◆ Work order 1 ◆
Using the text on the pope's visit to the EU institutions, answer:
(a) Who invited the pope to Strasbourg?
(b) Which island was the destination of one of his first papal visits?
(c) Who presides over Europe's bishops' commission (COMECE)?
◆ Work order 2 ◆
Translate this sentence from the text on the pope's visit to the EU institutions into Spanish: "The head of the Catholic Church has instead been invited by the European parliamentarians as a moral authority."

Text block Start Marker

Pope Francis' visit to Europe's institutions on Tuesday will whisk him through the European Parliament and and the Council. It is one of the shortest visits in papal history.
As one German news agency put it, "It will be one of the shortest foreign visits by a pope in the history of the Holy See."
In truth, Pope Francis will not be visiting France, or Europe, but rather two EU institutions. The pontificate will speak before EU parliament and the European Council.
Neither a mass nor lunch is planned. After less than four hours, the Argentine's airplane will take off, destination Rome - leaving behind a clear message for Europe's politicians.
Martin Schulz hopes it will be one with an impact. The German president of European Parliament invited the pope to Strasbourg during his audience with the man in Rome's Apostolic Palace. Since then he has watched closely the pope's "growing importance" in public policy.
Vatican spokesman Federico Lombardi has said in advance, however, that Francis will not play adviser. The head of the Catholic Church has instead been invited by the European parliamentarians as a moral authority. "He is not coming as a statesman," Lombardi said.
On what, then, will Francis pontificate? He has often castigated Europe for its refugee policies, which he considers inhumane; one of his first papal visits took him to Lampedusa, the Italian Mediterranean island often aimed at by refugee boats departing Libya. There, he reflected on the many who died as they tried in desperation to reach Europe by sea.
Europe, he criticized, is sealed off. The refugee problem must be addressed with "the logic of hospitality, not the logic of indifference."
Both as an admonisher and as a man, the pope will likely give voice to his feelings on the conflict in eastern Ukraine, as well. Reinhard Marx, who presides over Europe's bishops' commission (COMECE), hopes the speech will provide impetus for peace and reconciliation.

Text block End Marker
Entries shown Start Marker

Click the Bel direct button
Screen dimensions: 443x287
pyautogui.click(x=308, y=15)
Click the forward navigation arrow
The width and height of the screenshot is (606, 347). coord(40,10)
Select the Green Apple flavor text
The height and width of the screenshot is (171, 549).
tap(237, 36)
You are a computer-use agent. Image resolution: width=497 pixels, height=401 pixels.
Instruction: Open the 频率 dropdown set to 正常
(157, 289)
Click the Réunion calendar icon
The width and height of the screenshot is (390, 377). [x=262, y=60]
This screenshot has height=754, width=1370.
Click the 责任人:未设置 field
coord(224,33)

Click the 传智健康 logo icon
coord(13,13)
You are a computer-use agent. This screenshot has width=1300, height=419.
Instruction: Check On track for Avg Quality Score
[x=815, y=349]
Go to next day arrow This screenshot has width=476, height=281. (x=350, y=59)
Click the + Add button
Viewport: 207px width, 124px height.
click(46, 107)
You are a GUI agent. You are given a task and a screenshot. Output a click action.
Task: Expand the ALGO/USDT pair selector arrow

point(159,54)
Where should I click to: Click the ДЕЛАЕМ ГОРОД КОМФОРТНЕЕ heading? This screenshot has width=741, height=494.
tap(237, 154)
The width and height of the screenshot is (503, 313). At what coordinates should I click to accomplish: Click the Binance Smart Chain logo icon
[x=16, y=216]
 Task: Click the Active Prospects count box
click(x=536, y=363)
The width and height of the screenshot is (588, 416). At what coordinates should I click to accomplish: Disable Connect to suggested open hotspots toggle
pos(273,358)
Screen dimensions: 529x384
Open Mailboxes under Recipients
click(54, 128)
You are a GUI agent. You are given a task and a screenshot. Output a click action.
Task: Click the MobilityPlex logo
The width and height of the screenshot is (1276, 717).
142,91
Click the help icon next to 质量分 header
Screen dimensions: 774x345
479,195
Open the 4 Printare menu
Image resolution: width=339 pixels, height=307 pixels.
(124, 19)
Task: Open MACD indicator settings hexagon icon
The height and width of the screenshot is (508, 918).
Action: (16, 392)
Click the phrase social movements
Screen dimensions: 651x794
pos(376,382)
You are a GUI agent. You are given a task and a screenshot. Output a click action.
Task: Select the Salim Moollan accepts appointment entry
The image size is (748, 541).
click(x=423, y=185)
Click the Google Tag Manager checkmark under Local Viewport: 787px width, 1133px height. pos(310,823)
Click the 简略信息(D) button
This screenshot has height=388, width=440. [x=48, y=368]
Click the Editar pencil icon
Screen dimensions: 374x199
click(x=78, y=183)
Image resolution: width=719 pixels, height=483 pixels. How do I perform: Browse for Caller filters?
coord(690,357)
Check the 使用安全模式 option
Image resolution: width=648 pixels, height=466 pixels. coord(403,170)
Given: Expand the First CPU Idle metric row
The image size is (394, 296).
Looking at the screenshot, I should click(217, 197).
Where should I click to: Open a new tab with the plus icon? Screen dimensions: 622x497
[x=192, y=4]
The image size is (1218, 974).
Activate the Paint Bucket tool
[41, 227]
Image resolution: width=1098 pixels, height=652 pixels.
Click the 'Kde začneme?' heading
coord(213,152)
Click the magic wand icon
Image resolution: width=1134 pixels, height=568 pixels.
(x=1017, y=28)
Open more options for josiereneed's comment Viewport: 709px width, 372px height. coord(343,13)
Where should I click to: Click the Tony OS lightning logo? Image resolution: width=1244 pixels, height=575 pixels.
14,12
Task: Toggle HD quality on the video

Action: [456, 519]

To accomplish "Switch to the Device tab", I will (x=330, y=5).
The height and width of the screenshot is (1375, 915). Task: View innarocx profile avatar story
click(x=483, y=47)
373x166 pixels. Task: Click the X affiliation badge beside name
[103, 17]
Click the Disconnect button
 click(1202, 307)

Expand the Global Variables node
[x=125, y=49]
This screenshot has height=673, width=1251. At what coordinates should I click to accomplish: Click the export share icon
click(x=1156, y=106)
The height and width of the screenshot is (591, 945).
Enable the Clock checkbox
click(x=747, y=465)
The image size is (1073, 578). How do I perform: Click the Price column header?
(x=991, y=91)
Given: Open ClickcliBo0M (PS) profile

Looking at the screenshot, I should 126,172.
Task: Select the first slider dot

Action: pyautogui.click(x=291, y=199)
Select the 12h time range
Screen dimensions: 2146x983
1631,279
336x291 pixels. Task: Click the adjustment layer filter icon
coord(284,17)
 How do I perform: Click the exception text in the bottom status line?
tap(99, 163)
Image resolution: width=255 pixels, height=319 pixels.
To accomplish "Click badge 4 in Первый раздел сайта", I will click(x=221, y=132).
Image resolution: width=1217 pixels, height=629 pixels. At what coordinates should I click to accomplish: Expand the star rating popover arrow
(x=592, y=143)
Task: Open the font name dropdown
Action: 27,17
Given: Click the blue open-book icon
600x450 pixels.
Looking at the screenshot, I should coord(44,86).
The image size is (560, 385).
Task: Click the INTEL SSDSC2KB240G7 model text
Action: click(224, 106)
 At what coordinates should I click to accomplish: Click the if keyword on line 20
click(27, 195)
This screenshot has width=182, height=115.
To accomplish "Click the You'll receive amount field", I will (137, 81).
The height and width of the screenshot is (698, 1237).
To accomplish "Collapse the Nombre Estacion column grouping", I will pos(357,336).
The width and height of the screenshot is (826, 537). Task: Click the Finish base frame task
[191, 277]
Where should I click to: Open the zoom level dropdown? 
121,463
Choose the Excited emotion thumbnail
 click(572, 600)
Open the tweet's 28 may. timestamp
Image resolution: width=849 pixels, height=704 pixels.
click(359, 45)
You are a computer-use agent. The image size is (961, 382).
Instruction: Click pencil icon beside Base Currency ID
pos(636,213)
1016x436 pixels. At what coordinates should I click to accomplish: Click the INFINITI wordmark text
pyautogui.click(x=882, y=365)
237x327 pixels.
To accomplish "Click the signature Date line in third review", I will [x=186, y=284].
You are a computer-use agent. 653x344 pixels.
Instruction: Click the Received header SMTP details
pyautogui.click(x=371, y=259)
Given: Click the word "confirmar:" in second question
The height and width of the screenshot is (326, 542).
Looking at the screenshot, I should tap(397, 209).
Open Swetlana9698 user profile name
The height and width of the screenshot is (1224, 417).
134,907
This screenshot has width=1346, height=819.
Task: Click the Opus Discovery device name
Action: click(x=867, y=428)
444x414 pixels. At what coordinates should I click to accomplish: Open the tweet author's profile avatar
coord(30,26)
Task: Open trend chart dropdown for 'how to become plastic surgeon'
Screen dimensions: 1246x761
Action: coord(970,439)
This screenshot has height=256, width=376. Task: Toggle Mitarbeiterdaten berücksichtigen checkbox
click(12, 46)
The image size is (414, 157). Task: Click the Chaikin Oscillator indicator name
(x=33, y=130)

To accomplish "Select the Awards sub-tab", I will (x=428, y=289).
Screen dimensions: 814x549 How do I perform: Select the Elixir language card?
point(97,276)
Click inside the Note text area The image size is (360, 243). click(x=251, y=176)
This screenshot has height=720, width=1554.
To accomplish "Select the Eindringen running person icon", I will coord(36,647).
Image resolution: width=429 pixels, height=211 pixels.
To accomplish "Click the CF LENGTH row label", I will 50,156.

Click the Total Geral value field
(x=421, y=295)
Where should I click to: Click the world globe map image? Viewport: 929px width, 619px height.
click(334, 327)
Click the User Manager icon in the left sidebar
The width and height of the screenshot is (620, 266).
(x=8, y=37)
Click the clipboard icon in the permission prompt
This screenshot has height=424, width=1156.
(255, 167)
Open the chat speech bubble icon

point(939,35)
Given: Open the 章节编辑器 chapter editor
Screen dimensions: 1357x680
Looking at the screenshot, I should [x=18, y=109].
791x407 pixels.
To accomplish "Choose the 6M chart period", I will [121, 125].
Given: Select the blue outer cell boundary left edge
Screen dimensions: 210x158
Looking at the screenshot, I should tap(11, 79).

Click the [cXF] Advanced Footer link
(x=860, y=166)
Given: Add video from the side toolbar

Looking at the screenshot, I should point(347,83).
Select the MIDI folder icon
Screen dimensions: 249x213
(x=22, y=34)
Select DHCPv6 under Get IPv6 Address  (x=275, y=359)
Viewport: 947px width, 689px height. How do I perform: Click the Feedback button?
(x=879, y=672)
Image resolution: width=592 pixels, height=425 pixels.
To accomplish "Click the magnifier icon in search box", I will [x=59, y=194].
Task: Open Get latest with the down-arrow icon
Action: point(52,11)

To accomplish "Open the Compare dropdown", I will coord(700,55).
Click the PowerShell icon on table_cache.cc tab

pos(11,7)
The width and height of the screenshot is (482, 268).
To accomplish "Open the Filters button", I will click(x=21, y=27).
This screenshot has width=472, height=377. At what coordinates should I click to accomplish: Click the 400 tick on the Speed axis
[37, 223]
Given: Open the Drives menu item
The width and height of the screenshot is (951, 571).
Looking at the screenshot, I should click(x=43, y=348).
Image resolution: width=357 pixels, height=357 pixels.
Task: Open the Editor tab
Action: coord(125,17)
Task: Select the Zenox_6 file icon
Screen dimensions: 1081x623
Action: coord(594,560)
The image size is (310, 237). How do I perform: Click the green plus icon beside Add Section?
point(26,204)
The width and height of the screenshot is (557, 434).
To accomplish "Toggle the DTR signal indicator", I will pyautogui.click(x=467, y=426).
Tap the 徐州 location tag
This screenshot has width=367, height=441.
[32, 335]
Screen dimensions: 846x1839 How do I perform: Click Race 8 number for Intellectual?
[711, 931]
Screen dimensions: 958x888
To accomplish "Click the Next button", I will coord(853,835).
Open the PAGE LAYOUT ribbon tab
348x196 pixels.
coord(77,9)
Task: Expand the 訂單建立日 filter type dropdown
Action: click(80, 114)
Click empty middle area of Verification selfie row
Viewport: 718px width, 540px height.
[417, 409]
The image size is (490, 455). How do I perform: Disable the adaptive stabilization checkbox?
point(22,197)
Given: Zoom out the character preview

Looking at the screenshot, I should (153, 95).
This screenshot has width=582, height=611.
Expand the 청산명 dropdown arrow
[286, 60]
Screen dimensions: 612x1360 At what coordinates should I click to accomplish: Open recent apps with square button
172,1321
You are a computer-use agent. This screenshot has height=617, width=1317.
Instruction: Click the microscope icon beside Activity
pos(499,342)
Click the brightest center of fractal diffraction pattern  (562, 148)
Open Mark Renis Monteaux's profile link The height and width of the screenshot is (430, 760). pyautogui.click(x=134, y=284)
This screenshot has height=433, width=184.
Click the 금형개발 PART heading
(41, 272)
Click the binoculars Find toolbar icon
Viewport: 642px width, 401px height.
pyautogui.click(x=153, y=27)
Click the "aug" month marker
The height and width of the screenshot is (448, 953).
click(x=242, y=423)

Entries shown End Marker

◆ Answer 1 ◆
(a) Martin Schulz, the German president of European Parliament.
(b) Lampedusa.
(c) Reinhard Marx.

◆ Answer 2 ◆
El jefe de la Iglesia católica ha sido invitado, en cambio, por los parlamentarios europeos como autoridad moral.